Transcribe the entries that follow, word for word.

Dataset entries
- - - - - - -

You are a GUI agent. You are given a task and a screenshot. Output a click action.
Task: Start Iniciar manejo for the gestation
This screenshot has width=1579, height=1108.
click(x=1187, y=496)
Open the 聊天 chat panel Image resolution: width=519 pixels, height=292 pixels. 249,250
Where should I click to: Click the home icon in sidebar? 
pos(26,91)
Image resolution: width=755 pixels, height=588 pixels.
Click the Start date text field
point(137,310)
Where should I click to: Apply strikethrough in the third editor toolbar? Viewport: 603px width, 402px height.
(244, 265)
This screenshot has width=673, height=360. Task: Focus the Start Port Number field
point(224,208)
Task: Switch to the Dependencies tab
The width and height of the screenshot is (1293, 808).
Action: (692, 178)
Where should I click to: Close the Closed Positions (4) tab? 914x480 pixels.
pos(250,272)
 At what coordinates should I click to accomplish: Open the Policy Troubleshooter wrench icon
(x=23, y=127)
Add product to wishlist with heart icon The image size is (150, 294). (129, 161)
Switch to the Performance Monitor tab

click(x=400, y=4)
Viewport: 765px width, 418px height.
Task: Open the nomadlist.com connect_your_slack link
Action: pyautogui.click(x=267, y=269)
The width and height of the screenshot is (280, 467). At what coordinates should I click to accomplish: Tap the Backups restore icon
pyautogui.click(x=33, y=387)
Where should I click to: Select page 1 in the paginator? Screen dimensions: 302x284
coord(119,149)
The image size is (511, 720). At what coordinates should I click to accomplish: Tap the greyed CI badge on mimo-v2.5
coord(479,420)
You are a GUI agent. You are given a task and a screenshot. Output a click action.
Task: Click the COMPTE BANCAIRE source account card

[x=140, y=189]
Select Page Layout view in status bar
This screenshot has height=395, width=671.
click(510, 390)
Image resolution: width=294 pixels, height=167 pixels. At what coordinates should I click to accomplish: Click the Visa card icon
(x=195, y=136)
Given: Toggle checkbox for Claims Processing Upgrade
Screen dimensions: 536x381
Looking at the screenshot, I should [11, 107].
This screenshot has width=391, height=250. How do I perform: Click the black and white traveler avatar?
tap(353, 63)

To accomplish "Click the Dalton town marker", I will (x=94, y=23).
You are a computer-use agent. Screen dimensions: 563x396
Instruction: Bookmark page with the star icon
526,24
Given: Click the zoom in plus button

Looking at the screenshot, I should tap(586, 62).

- - - - - - -

RESULT FOR THIS EXERCISE -
You are a GUI agent. You are given a task and a screenshot. Output a click action.
Task: Start Iniciar manejo for the gestation
This screenshot has width=1579, height=1108.
click(x=1187, y=496)
Open the 聊天 chat panel Image resolution: width=519 pixels, height=292 pixels. 249,250
Where should I click to: Click the home icon in sidebar? 
pos(26,91)
Image resolution: width=755 pixels, height=588 pixels.
Click the Start date text field
point(137,310)
Where should I click to: Apply strikethrough in the third editor toolbar? Viewport: 603px width, 402px height.
(244, 265)
This screenshot has width=673, height=360. Task: Focus the Start Port Number field
point(224,208)
Task: Switch to the Dependencies tab
The width and height of the screenshot is (1293, 808).
Action: (692, 178)
Where should I click to: Close the Closed Positions (4) tab? 914x480 pixels.
pos(250,272)
 At what coordinates should I click to accomplish: Open the Policy Troubleshooter wrench icon
(x=23, y=127)
Add product to wishlist with heart icon The image size is (150, 294). (129, 161)
Switch to the Performance Monitor tab

click(x=400, y=4)
Viewport: 765px width, 418px height.
Task: Open the nomadlist.com connect_your_slack link
Action: pyautogui.click(x=267, y=269)
The width and height of the screenshot is (280, 467). At what coordinates should I click to accomplish: Tap the Backups restore icon
pyautogui.click(x=33, y=387)
Where should I click to: Select page 1 in the paginator? Screen dimensions: 302x284
coord(119,149)
The image size is (511, 720). At what coordinates should I click to accomplish: Tap the greyed CI badge on mimo-v2.5
coord(479,420)
You are a GUI agent. You are given a task and a screenshot. Output a click action.
Task: Click the COMPTE BANCAIRE source account card

[x=140, y=189]
Select Page Layout view in status bar
This screenshot has height=395, width=671.
click(510, 390)
Image resolution: width=294 pixels, height=167 pixels. At what coordinates should I click to accomplish: Click the Visa card icon
(x=195, y=136)
Given: Toggle checkbox for Claims Processing Upgrade
Screen dimensions: 536x381
Looking at the screenshot, I should [11, 107].
This screenshot has width=391, height=250. How do I perform: Click the black and white traveler avatar?
tap(353, 63)

To accomplish "Click the Dalton town marker", I will (x=94, y=23).
You are a computer-use agent. Screen dimensions: 563x396
Instruction: Bookmark page with the star icon
526,24
Given: Click the zoom in plus button

Looking at the screenshot, I should tap(586, 62).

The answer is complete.